Kavanaugh denied the allegations but the accusations threw the nomination into chaos, with protestors confronting senators around the Capitol complex and the Senate Judiciary Committee convening a rare, emotional follow-up hearing at which Kavanaugh testified. 

“Democratic senators are not going to have their windows busted by groups. It means that no Republican senator is going to unleash on you an attack about your character when the hearing is almost over,” Graham said. 

Hawley isn’t the only GOP senator expected to raise the issue.  

Sen. Marsha Blackburn (R-Tenn.) offered the most blistering attack against Jackson during the first day of the hearing. 

“You also have a consistent pattern of giving child porn offenders lighter sentences. On average, you sentenced child porn defendants to over five years below the minimum sentence recommended by the sentencing guidelines,” Blackburn said.  

Blackburn also hit on a laundry list of talking points that light up the GOP base including transgender athletes and coronavirus restrictions in school.  

Sen. Chuck Grassley (R-Iowa), the top Republican on the Judiciary Committee, appeared to make a veiled reference to Hawley’s expected line of questioning to indicate that Republicans will talk about other things. 

“As for her district court record, there have been some accusations that we cherry-picked some of Judge Jackson’s criminal cases. Don’t worry. We’re going to talk about the other ones too,” Grassley said. 

Republicans are also expected to use the two days of questions to hit on a litany of issues, including if Jackson would support expanding the Supreme Court, an issue touted by some progressives. 

Jones indicated that Jackson wouldn’t directly answer the question because “I don’t think any judicial nominee should be talking about legislative policy.” 
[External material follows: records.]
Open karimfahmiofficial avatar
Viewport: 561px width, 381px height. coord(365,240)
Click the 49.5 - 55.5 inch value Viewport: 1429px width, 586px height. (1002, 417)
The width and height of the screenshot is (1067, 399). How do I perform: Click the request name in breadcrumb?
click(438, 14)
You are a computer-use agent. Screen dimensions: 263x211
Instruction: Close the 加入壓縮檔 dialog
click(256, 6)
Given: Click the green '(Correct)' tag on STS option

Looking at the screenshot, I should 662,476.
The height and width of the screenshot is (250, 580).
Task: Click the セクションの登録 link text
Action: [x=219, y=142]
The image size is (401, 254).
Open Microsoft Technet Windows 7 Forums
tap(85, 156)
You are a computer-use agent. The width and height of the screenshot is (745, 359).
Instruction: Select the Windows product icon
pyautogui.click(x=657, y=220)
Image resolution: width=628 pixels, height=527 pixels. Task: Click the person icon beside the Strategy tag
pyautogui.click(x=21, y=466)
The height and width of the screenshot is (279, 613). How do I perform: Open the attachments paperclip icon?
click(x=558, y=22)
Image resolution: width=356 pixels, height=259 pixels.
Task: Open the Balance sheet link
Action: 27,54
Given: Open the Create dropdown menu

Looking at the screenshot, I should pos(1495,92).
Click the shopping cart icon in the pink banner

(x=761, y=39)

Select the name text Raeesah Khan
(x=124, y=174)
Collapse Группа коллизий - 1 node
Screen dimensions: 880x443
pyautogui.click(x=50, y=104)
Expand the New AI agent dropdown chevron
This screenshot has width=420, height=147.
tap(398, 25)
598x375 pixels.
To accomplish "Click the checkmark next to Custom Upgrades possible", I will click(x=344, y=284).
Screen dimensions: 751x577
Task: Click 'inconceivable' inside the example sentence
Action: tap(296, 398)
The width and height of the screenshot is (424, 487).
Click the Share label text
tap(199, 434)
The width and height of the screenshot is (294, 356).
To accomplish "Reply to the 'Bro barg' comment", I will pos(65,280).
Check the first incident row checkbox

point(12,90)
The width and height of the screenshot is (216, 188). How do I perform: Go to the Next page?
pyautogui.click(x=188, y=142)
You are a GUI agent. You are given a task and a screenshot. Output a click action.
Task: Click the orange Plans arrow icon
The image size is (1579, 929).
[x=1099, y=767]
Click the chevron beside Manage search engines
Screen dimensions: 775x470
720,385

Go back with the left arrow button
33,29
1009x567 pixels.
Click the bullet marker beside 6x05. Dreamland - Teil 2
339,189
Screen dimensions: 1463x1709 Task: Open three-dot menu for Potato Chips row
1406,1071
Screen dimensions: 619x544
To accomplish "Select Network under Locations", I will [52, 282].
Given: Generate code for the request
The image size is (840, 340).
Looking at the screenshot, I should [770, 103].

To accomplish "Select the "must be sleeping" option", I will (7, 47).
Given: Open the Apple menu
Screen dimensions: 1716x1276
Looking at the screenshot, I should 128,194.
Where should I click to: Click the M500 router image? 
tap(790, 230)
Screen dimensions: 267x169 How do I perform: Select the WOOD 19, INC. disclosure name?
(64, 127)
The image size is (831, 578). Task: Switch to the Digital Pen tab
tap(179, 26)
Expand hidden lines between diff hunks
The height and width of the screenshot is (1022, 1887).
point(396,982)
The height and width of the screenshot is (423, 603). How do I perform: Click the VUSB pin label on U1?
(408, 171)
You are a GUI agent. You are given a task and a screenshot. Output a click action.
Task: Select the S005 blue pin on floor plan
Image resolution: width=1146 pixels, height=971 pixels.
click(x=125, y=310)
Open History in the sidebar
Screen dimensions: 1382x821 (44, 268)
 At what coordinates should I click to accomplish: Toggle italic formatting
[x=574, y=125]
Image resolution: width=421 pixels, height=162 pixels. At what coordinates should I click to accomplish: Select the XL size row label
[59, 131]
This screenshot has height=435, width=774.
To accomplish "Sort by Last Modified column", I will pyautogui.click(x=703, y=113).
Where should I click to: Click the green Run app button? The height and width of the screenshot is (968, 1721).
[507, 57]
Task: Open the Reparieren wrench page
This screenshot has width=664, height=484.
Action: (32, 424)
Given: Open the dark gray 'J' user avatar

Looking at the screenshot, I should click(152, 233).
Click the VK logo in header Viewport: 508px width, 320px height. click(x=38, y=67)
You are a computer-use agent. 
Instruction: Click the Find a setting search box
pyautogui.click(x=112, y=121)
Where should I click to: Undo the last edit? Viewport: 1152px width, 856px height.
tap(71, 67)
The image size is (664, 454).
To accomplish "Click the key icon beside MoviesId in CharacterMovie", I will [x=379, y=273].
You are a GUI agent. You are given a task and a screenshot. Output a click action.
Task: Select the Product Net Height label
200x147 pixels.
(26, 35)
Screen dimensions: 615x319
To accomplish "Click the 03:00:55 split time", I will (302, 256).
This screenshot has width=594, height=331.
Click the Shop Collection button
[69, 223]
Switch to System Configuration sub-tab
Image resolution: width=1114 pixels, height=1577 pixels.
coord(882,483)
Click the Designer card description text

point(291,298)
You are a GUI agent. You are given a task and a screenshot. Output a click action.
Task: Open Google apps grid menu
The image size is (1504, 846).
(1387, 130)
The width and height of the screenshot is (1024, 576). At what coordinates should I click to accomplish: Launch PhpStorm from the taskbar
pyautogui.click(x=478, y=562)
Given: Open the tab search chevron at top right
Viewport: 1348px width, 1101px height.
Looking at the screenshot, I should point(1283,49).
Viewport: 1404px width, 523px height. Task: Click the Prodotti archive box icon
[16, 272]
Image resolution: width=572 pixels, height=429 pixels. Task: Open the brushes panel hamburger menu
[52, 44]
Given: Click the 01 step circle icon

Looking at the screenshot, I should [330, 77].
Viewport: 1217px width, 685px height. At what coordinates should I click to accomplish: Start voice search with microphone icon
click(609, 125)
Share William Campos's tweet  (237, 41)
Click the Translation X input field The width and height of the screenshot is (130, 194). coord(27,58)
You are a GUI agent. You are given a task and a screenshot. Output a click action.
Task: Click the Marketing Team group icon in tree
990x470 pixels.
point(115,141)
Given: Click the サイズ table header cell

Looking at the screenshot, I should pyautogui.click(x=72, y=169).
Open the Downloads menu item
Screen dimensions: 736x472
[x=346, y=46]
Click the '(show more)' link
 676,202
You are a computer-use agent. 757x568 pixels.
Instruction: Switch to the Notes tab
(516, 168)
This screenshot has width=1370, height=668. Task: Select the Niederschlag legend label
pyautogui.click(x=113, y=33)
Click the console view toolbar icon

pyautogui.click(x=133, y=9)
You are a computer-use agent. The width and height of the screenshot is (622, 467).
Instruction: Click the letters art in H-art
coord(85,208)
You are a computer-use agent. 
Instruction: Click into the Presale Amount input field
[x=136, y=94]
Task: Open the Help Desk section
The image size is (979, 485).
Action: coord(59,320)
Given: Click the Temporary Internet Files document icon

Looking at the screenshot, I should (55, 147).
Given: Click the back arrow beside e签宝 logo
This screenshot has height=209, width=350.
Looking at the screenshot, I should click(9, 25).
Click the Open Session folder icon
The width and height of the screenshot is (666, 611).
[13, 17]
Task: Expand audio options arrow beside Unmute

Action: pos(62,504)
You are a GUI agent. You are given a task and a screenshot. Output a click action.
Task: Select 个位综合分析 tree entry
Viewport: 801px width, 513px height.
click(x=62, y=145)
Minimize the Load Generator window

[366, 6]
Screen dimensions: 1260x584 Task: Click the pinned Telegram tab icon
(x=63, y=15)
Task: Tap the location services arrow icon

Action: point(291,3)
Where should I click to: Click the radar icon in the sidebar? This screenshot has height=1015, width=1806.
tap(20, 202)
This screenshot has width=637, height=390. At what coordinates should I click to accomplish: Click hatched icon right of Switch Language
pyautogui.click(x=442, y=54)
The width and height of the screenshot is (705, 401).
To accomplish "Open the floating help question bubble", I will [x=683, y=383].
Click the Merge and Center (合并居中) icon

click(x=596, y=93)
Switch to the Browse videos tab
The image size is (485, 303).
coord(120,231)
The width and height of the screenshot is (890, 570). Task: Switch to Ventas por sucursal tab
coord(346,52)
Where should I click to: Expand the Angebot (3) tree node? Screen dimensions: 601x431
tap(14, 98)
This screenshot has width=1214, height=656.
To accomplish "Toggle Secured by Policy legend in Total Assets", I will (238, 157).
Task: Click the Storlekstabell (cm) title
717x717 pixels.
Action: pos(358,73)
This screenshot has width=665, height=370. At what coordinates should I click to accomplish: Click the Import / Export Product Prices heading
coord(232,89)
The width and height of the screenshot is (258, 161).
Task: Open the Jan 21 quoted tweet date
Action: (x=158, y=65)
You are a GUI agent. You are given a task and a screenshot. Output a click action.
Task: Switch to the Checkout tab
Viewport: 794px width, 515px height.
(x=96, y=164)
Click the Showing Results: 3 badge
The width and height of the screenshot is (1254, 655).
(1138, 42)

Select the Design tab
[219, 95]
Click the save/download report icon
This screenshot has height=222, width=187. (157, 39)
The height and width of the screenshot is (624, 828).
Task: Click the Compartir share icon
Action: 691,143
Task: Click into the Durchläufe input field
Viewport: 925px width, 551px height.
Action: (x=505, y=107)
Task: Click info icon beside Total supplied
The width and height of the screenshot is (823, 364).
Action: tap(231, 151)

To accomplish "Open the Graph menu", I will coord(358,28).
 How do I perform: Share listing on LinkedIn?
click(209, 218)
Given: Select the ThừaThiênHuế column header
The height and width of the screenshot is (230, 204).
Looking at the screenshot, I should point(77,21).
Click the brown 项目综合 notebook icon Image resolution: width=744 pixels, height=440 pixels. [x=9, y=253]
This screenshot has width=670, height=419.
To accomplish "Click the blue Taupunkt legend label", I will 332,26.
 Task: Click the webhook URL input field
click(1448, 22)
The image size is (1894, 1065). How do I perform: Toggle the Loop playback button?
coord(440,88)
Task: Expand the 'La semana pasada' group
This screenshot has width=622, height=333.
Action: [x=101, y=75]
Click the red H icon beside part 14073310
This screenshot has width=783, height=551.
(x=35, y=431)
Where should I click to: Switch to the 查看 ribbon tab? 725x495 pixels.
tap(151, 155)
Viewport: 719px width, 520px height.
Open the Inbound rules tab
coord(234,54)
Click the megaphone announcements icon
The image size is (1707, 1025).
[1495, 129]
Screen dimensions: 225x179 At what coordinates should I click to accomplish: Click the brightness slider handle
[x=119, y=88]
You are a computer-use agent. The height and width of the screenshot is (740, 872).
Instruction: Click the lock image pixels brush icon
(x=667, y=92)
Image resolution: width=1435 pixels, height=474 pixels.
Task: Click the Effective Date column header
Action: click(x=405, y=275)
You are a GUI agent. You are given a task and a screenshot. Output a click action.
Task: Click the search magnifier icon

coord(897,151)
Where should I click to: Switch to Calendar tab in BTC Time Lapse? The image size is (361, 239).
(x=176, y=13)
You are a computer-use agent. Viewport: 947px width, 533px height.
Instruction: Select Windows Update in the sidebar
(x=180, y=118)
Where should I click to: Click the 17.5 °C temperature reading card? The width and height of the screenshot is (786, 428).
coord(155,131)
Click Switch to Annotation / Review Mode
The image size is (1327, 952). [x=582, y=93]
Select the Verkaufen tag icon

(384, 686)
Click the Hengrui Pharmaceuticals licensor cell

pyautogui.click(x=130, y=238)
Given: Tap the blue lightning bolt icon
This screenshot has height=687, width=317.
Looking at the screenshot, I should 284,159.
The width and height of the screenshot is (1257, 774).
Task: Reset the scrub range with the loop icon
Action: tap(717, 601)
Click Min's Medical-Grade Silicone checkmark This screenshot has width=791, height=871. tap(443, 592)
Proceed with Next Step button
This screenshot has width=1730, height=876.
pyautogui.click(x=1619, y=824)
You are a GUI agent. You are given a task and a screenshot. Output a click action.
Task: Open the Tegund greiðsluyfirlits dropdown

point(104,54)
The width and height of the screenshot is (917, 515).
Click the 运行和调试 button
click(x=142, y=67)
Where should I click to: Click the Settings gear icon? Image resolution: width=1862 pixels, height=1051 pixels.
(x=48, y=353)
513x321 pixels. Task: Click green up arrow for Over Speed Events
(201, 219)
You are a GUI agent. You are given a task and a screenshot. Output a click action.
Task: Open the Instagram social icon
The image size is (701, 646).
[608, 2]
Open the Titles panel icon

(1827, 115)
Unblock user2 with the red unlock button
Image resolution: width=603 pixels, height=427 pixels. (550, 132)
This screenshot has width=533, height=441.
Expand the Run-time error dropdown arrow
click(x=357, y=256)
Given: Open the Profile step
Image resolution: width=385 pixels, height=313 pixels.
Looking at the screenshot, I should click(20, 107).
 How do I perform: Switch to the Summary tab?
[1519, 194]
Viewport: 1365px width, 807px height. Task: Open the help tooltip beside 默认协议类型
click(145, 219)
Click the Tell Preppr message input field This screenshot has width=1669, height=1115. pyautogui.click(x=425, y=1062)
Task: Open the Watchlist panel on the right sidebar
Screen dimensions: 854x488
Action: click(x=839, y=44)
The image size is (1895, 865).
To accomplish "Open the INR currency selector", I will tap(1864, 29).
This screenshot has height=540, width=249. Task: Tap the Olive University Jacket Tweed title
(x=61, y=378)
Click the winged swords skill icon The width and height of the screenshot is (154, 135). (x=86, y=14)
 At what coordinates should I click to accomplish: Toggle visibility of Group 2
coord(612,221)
They are also expected to bring up her work related to Guantanamo Bay detainees and work on a sentencing commission, as part of a larger arc to try to paint her as “soft on crime.” 

“Even as America grapples with an historic crime wave, the President has chosen a nominee whose own supporters say her work as a criminal defense lawyer and on the U.S. Sentencing Commission will tilt her judgment in favor of convicts,” McConnell said. 

Democrats brushed off the “soft on crime” criticism, pointing to her support from some law enforcement organizations.  

“It is a campaign theme for 2022,” Durbin said. “I don’t think there’s any credibility to it.”